Saturday, June 19, 2010

Torn

As life moves forward i can't help but sit in this at the moment. The sadness, the guilt. Though you say you made the decisions, my hands are just as bloody. Knowing everything I knew, still I pushed for something that I knew wouldn't be healthy for the both of us. If I claim to love you as much as I say I do, I should have loved you enough to just have left you alone. It wasn't about me. It's not about me. I just couldn't let go, and at this point in time I still don't want to let go. I know it's selfish, but you just mean so much. I think of him and you together, and I'd rather see that then him with someone else or you with someone else but me. Sounds strange I know. I see us all being friends and civil down the road, not sure how far off that would be. I had a dream of you and him having little Brooklynn and I was there with you guys in the delivery room. It was as if we were one big family. There was no pain, no animosity, just peace. I'm unsure how likely that would be a reality ~shrug~.
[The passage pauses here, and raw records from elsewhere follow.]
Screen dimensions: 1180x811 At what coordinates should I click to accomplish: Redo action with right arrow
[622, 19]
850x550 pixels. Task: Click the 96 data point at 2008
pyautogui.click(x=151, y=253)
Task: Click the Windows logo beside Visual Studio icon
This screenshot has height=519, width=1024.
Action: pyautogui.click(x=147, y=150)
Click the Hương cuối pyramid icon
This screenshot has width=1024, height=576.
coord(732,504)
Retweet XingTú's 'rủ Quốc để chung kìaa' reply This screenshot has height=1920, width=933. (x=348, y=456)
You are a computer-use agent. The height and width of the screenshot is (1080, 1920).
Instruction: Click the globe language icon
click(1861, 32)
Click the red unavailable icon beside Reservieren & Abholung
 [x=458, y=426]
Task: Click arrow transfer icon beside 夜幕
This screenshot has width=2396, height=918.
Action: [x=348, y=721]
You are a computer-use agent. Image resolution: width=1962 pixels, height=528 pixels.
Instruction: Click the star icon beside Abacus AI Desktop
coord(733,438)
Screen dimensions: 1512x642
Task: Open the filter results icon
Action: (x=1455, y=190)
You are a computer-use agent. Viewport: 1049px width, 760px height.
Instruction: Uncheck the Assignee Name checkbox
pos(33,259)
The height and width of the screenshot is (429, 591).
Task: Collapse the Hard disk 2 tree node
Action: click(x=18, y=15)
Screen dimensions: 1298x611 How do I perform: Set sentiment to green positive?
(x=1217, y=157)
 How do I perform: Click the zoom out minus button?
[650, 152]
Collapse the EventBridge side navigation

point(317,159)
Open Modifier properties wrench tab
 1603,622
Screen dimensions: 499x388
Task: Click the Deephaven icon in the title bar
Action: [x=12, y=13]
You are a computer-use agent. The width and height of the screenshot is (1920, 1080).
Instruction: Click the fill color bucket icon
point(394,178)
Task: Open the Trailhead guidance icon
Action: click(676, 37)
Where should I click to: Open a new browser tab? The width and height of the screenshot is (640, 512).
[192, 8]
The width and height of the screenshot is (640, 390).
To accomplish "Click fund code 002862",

I'm torn. Yes I can see myself moving on, but I feel like that would be a long time from now. There would be no other choice. Meeting new people I can deal with, getting to know them fine. Hanging out and going to the movies sure, but when it comes to the whole being intimate thing, that's a no go. You were my first, and I want that to be cherished. I can't picture myself holding anyone else the way I held you, or someone holding me the way you do. I can't see me kissing anyone else's lips but yours. I can't see myself falling in love with anyone else the way I fell in love with you.

Apart of me just wanted to wake up this morning hoping everything that happened last night was just a bad dream, but then I see the tear stains on my pillow and realize no it was reality. When I was drifting to sleep and had tears stream down my face all I wanted to feel was your arms wrapped around me telling me it would be okay. I just wanted to feel and hear your heart beat against my ear.

Every time I hear you say I'll be better off without you, or just to go on and live my life I begin to cry. I don't want to live without you. I don't want to live my life without you some how in it. I need you in my life. I need you to be in my life. In some way shape or form. I need you, and I'm torn because I know you need me too.